I only have one pic of the Parshalls from last Friday's Culture War or Religious War? segment of the 2005 Faithbuilder Series, which vanity forbids me to display in it's original form (I look like a loon.) Timothy A. Bear was good enough to stand in for me after faith and I lured him into doing so.

The symposium was held at North Heights Lutheran Church in Arden Hills. I witnessed only the second half of the presentation so I can't comment on anything before the milk and cookies. The panel was composed of Janet and Craig Parshall, Julie Madden; Social Justice/Pastoral Minister of St. Joan of Arc Catholic Church in Minneapolis, and Dan Barker; former evangelical minister who represented a group called Minnesota Atheists.
Mr. Barker's comments were laced with cheap shots at President Bush and the war in Iraq; at one point he stated that secularists were winning all of the important cultural battles so why were Christians still bothering (!) to defend their religious freedoms in court. His argument was the oft repeated deception that governmentally sponsored repression of free speech is free speech itself. Fellow Republicans in attendance must have been pleased to hear Mr. Barker enthusiastically compare the higher ideals of atheism with the Democratic Party, a cultural position the devastated Dems are scrambling like mad to distance themselves from. Anyone who employs The Treaty of Tripoli (created to free American hostages from Muslim pirates and thrown out by Congress three years after it was enacted) as proof that the United States isn't officially a 'Christian Nation' (not the point of those fighting for increasingly denied freedoms in our Republican form of government) succeeds only in begging comparisons to the greater truths of our founding documents, an inevitable and welcome service which unfortunately time and format didn't here allow.

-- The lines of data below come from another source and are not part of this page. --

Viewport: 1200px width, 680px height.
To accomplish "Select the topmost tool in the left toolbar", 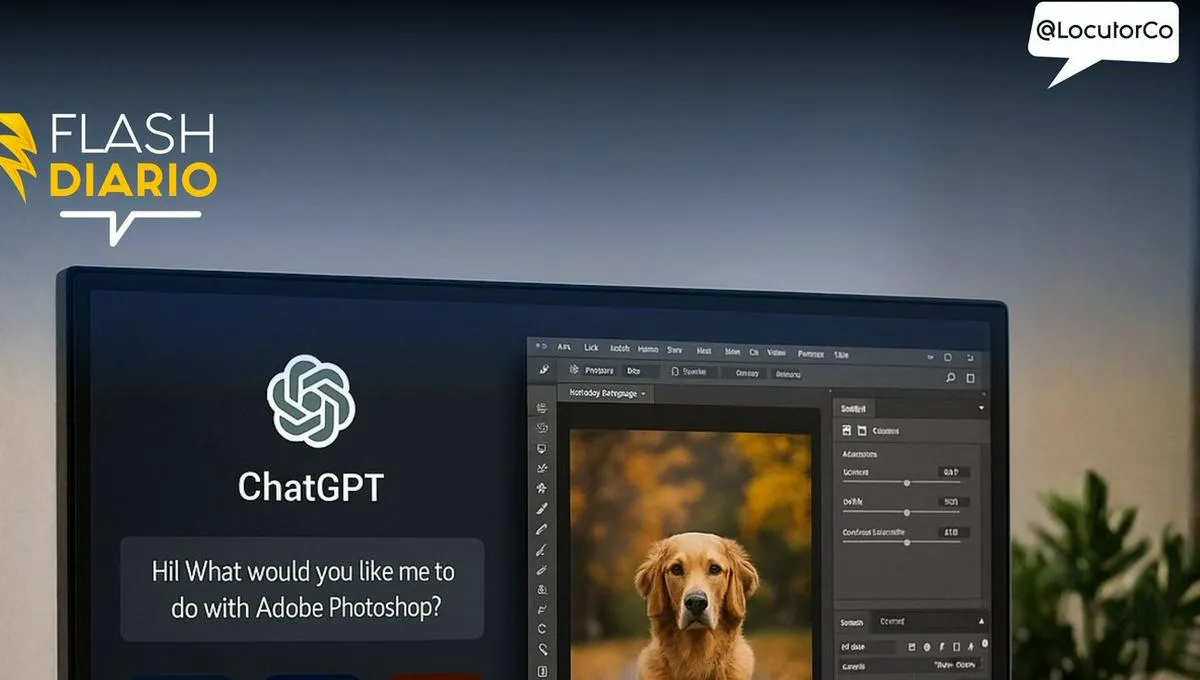I will tap(542, 408).
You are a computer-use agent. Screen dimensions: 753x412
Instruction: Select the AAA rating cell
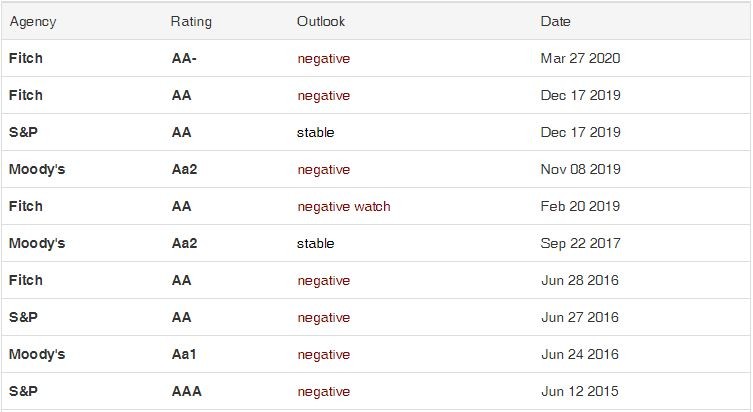[187, 391]
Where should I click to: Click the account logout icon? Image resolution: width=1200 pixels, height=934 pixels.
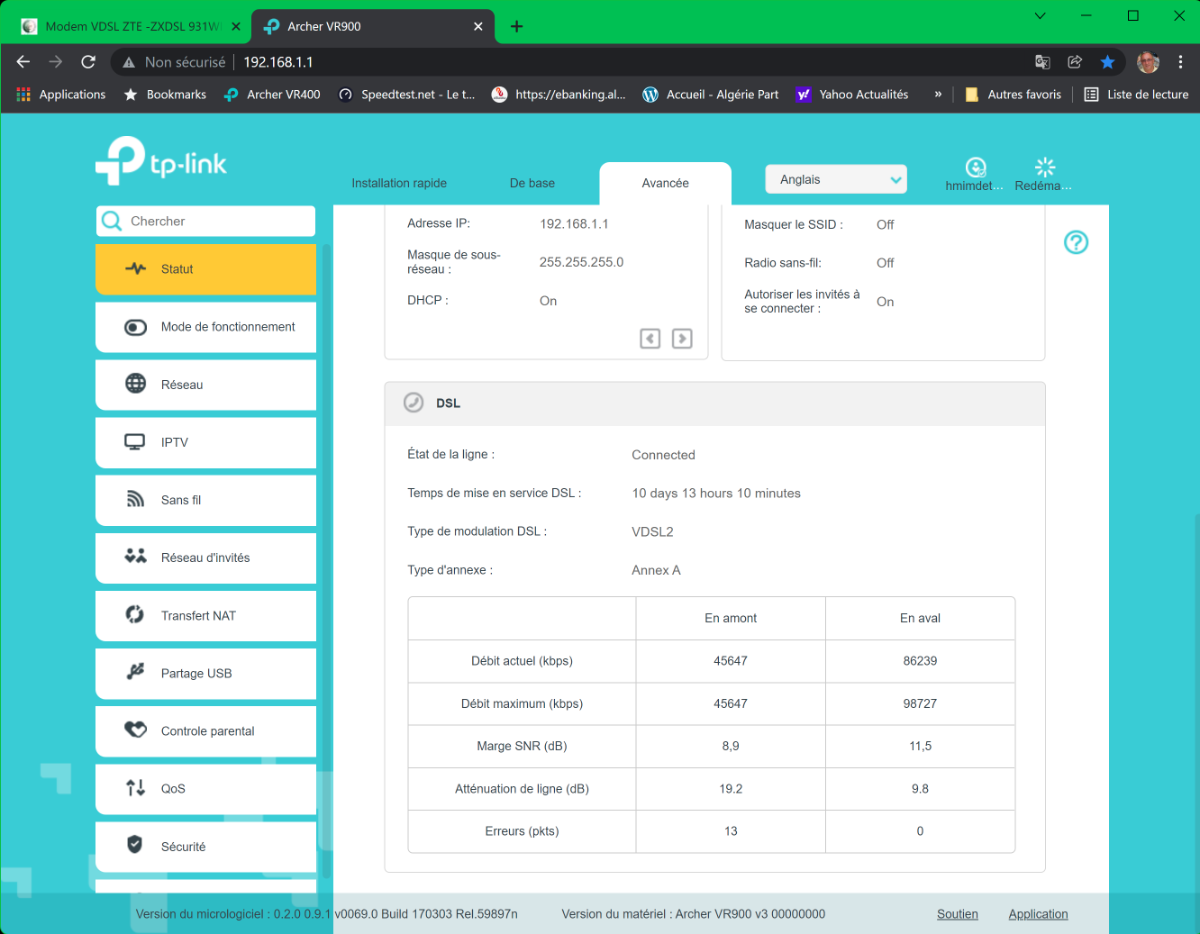[x=975, y=168]
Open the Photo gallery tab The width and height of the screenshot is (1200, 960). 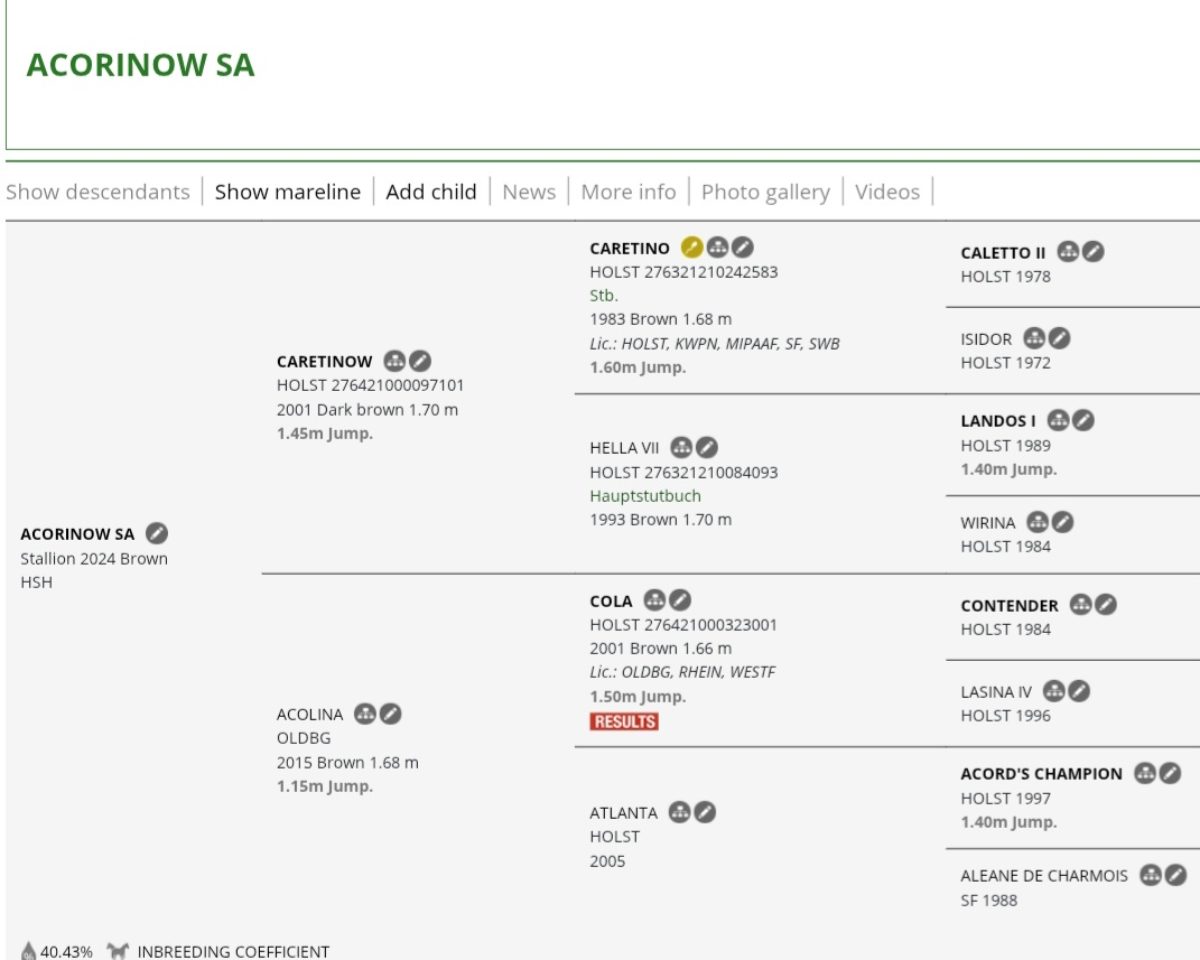(765, 192)
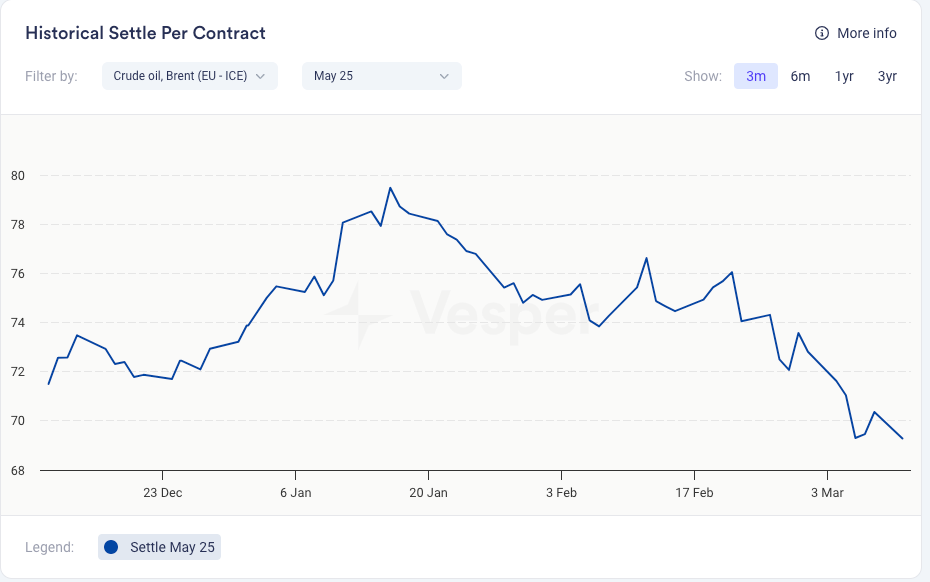Expand the May 25 contract dropdown

381,76
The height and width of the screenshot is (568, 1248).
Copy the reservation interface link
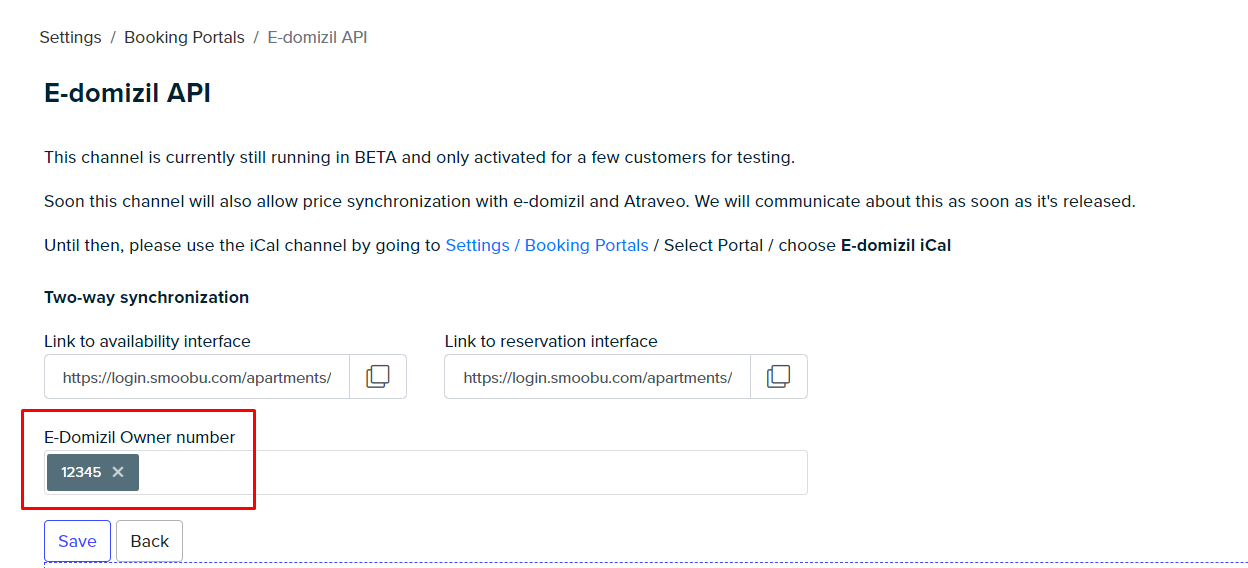[x=779, y=377]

As poor a representative of his cause as was Mr. Barker, he was outshamed by the 'Social Justice' minister of the uber-lib St. Joan of Arc. Enemies of the Catholic church could not have placed a better representative on stage. The totality of her vacuousness was best exemplified, in response to the question posed during closing statements of whether she believed more in the world view represented by the fellow Christians sitting to one side or the Atheist on the other, by her vote after a long and sighful pause...for herself.